*AVAILABLE RECORDS:*
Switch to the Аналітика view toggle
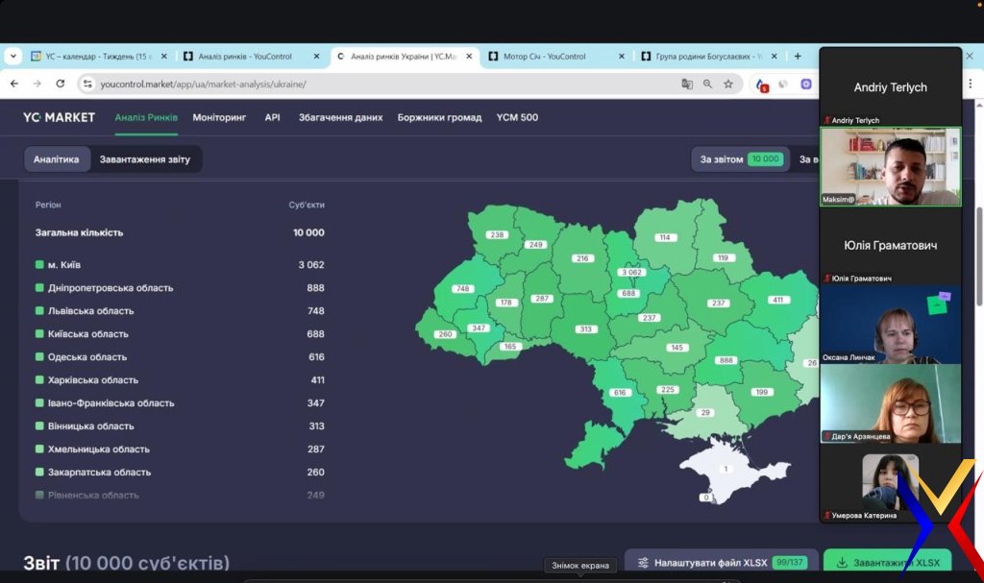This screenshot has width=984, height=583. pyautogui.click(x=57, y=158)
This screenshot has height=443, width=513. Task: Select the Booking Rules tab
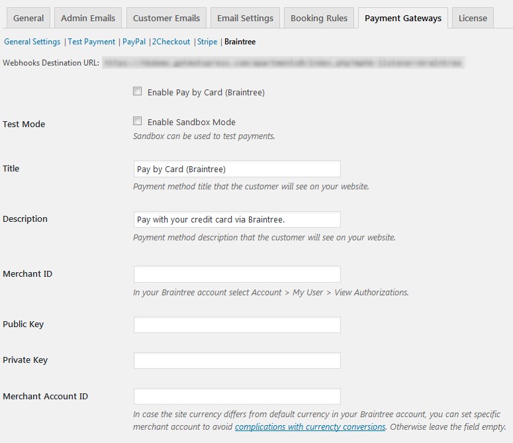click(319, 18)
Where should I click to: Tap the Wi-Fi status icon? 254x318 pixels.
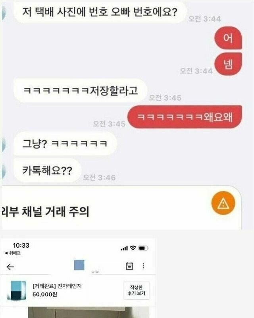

---

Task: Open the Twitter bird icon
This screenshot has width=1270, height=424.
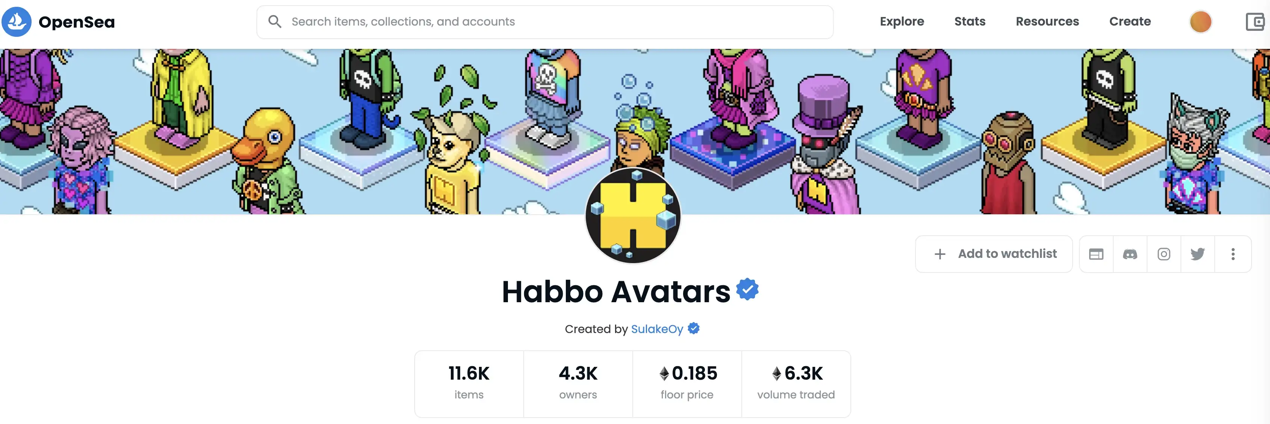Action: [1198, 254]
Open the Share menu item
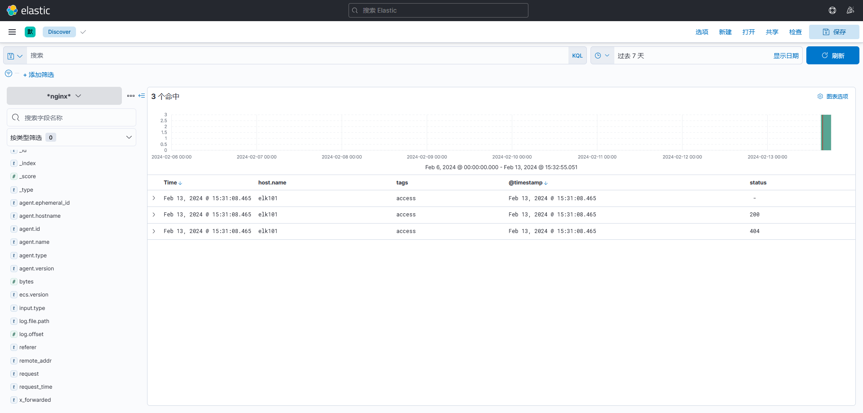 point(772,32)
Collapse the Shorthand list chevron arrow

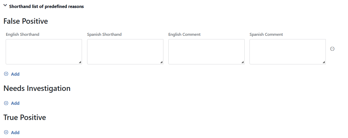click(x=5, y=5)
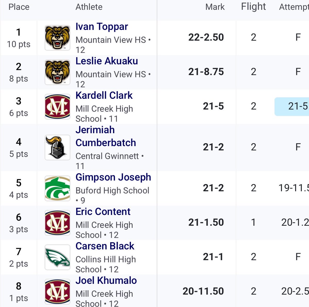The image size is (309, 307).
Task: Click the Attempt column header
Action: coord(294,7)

*GOAL:* Update the entries starting at the line containing "Switch to the Аналітика view toggle" and ending at the line containing "Where should I" by replacing "Booking Rules" with "Payment Rules", leaving everything else unchanged. Omit the pictures from the output.

*RESULT OF THIS TASK:*
Switch to the Аналітика view toggle
This screenshot has width=984, height=583. pyautogui.click(x=57, y=158)
This screenshot has height=443, width=513. Task: Select the Payment Rules tab
click(319, 18)
Where should I click to: Tap the Wi-Fi status icon? 254x318 pixels.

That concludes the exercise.